**RECORDS PROVIDED:**
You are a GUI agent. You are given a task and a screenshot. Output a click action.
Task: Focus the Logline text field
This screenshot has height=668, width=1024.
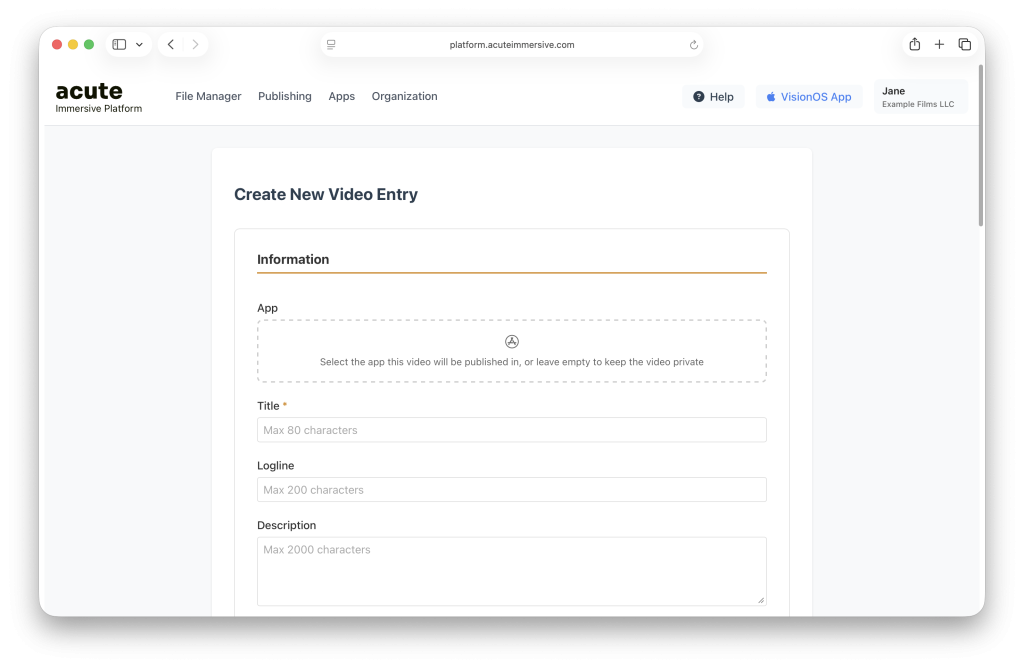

--

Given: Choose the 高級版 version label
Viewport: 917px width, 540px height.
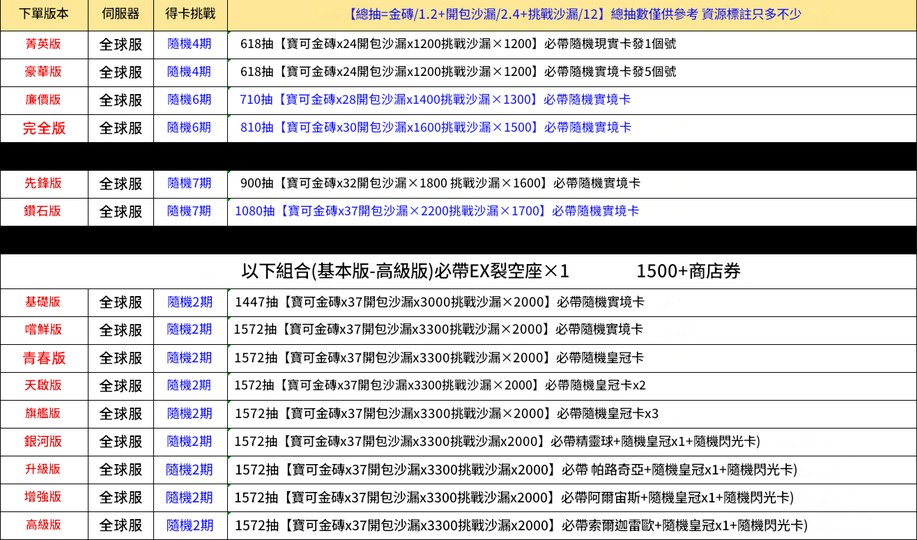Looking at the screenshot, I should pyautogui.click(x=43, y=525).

**EXERCISE DESCRIPTION:** Using the entries above, output exactly the lines between the line holding "You are a GUI" and the line holding "This screenshot has height=668, width=1024.", end lines included, and nothing more.

**OUTPUT BELOW:**
You are a GUI agent. You are given a task and a screenshot. Output a click action.
Task: Focus the Logline text field
This screenshot has height=668, width=1024.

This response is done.